Jadi Korban Perkosaan, Gadis Asal Kabupaten Banyumas Kini Hamil 8 Bulan

Purwokerto

Rabu, 12 Oktober 2022 | 16:12 WIB
Jadi Korban Perkosaan, Gadis Asal Kabupaten Banyumas Kini Hamil 8 Bulan
Petugas Polresta Banyumas meminta keterangan tersangka kasus perkosaan anak di bawah umur, beberapa hari lalu. (Polresta Banyumas)

PURWOKERTO.SUARA.COM, BANYUMAS - Unit PPA Satreskrim Polresta Banyumas menangkap DK (18), pemuda asal Banyumas, Jawa Tengah atas dugaan pemerkosaan terhadap FS (14). Kini korban hamil delapan bulan dan menghadapi berbagai risiko atas kehamilan di usia yang sangat muda.

Dari keterangan yang dihimpun Unit PPA Satreskrim Polresta Banyumas, perbuatan tercela ini dilakukan di rumah pelaku pada pertengahan tahun 2021.

Saat itu pelaku membujuk korban untuk berhubungan seks. Namun korban menolak. Pelaku terus mendesak dan memaksa korban hingga akhirnya tindak perkosaan itu terjadi.

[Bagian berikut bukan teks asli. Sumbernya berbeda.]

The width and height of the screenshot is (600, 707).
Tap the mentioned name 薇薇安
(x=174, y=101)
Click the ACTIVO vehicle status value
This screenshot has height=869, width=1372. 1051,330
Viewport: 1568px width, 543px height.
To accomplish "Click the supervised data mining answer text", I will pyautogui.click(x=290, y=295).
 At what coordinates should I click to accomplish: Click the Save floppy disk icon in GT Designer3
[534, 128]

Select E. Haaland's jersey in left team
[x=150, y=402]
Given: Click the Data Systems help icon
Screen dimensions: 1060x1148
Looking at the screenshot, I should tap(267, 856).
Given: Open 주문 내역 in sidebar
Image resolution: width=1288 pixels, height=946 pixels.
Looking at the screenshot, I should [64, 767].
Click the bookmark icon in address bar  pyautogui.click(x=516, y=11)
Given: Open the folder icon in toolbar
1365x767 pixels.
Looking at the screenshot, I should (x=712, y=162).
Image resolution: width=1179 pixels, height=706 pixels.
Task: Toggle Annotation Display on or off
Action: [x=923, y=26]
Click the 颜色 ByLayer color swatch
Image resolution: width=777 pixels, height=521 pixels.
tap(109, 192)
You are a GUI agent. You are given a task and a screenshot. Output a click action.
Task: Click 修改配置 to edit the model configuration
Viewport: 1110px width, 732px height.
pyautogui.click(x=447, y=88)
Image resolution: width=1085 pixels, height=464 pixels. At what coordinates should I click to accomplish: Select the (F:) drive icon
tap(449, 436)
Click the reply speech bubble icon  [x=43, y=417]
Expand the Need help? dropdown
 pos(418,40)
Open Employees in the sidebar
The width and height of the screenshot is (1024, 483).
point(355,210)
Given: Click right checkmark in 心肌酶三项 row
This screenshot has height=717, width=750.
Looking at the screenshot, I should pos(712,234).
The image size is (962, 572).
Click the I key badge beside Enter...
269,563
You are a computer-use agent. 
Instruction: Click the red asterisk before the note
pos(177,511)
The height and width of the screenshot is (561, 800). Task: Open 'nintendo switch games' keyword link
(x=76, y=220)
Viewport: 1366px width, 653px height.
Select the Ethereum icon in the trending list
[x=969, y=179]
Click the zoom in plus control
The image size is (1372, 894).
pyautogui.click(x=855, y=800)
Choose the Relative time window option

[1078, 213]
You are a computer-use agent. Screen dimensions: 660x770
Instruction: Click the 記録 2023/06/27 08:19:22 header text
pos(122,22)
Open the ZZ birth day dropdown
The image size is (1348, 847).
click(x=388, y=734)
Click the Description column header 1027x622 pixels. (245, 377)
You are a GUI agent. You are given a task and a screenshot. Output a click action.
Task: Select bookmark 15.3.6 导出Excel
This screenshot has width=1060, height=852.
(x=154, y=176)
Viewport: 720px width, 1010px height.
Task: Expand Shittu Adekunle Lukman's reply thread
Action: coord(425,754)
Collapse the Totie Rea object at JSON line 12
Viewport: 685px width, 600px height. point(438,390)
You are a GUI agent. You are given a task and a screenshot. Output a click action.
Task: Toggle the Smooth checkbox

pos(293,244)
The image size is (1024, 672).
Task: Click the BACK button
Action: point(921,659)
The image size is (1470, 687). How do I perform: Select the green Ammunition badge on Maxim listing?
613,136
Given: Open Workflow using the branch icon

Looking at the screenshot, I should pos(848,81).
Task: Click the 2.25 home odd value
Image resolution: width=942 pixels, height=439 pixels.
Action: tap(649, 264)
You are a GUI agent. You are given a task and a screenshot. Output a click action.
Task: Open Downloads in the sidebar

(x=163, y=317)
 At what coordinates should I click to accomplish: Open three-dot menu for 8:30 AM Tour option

"Kejadian awal dialami korban pada pertengahan tahun 2021 lalu, saat itu korban yang sedang dirumah pelaku diajak untuk melakukan hubungan layaknya suami istri," ujar Kasat Reskrim Polresta Banyumas, Kompol Agus Supriadi S, Rabu 12 Oktober 22.

Kasat Reskrim menjelaskan, korban sempat menolak namun tersangka terus memaksa korban. Pelaku mengatakan siap bertanggungjawab jawab jika hamil sebagai bujuk rayu. 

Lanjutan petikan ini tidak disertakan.